PASSAGE FOR REVIEW:
JD Sports is being forced to walk back its Footasylum acquisition.
In April 2019, JD Sports, Britain’s biggest sportswear retailer, acquired rival Footasylum in a £90 million ($122 million) deal. However, the takeover sent alarm bells ringing and within months, the Competition and Markets Authority (CMA) started scrutinizing the acquisition for competition problems. JD Sports was barred from integrating the two companies pending the review (pdf).
Today (Nov. 4), the UK’s antitrust regulator concluded that the JD Sports must sell Footasylum because the merger between the two could lead to a substantial reduction in competition and a worse deal for Footasylum’s customers.
“We strongly believe shoppers could suffer if Footasylum stopped having to compete with JD Sports,” Kip Meek, chair of the CMA inquiry group, said. “It is likely they would pay more for less choice, worse service and lower quality.”
CMA will oversee the sale and approve the purchaser to ensure that Footasylum will be run as a fully independent competitor.
JD Sports executive chairperson Peter Cowgill, meanwhile, called the order “inexplicable” and “deeply troubling.” He had earlier urged the government body to clear the deal so JD Sports could “invest in Footasylum and work with its management team to increase the quality, range and choice of products available to its consumers, which will bring wider benefits to a UK high street decimated by high-profile closures.”
The JD Sports and Footasylum rivalry is good for business
The CMA had earlier blocked the merger in May 2020, but JD Sports appealed, alleging that CMA had failed to gather enough information regarding the impact of the pandemic and of the rising popularity of single-brand retail channels like Nike and Adidas.
But even after another round of digging, the CMA arrived at the same decision: JD Sports must let Footasylum go.
The authorities argue the two sporting goods retailers, who sell both online and offline in the UK, are very close substitutes. Over half of the online shoppers surveyed by the CMA said they would go to JD Sports if they were unable to shop at Footasylum for clothing, while 43% said they would the make the switch if they could no longer buy footwear from Footasylum.
Despite growing competition from Nike and Adidas, “JD Sports is by far and away the closest alternative for shoppers at Footasylum,” the investigation also revealed.
Moreover, the success of standalone sporting brands and covid crippling consumer sentiment and spending won’t handicap Footasylum. It will “remain in good financial health,” the report said. Its number of stores, revenues, and profits all grew after the pandemic.
It also helps that suppliers still see the two retailers as distinct entities. Nike and Adidas, for instance, told the authorities they continue to treat Footasylum independently from JD Sports under their distribution policies and in terms of product allocation, according to a provisional report of the probe’s findings from September.

EXPLORE THE MATERIAL:
a) From the article on JD Sports and Footasylum, reproduce the stretch from "Today (Nov. 4), the" through "for Footasylum’s customers.", substituting "competition watchdog" for "antitrust regulator".
b) Answer these questions using the article on JD Sports and Footasylum:
(i) What was the value of the deal in which JD Sports acquired Footasylum in April 2019?
(ii) Who chaired the CMA inquiry group?
(iii) What percentage of surveyed online shoppers said they would switch to JD Sports if they could no longer buy footwear from Footasylum?

DATASET CONTENT:
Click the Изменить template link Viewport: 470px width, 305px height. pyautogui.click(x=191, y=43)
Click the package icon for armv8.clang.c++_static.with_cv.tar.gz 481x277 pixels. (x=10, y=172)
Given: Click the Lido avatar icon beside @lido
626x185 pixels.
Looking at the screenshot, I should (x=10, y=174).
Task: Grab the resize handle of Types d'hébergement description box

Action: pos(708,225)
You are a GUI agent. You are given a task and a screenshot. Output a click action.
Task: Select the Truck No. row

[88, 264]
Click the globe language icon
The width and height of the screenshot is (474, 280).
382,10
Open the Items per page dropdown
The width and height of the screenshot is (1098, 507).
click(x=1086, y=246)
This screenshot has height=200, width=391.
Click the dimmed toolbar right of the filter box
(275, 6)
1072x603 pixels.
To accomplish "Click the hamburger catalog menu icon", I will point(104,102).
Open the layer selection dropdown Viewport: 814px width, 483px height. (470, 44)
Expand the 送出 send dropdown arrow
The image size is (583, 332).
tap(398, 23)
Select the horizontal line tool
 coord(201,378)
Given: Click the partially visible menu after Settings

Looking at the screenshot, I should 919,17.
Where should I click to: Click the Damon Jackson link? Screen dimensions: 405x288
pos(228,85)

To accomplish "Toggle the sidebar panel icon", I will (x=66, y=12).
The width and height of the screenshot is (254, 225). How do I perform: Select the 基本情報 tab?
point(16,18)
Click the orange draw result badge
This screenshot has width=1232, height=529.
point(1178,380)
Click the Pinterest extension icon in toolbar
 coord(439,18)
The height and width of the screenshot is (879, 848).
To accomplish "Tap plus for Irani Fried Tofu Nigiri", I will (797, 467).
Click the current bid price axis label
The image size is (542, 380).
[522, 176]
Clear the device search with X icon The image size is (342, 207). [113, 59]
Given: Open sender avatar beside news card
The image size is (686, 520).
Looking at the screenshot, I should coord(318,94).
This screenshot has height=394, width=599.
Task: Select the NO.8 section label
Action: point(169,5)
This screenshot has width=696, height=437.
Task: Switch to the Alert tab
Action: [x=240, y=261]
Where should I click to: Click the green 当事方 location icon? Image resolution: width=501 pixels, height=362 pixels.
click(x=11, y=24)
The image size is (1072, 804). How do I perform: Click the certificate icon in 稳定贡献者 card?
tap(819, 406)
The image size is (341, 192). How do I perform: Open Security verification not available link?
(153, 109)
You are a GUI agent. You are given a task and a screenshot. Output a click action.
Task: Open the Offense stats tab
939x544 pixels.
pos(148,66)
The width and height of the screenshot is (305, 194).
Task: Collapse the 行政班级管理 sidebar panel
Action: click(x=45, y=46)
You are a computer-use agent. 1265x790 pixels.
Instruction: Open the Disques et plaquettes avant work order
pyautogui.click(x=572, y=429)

RESULTS OF THE TASKS:
a)
Today (Nov. 4), the UK’s competition watchdog concluded that the JD Sports must sell Footasylum because the merger between the two could lead to a substantial reduction in competition and a worse deal for Footasylum’s customers.

b)
(i) £90 million ($122 million)
(ii) Kip Meek
(iii) 43%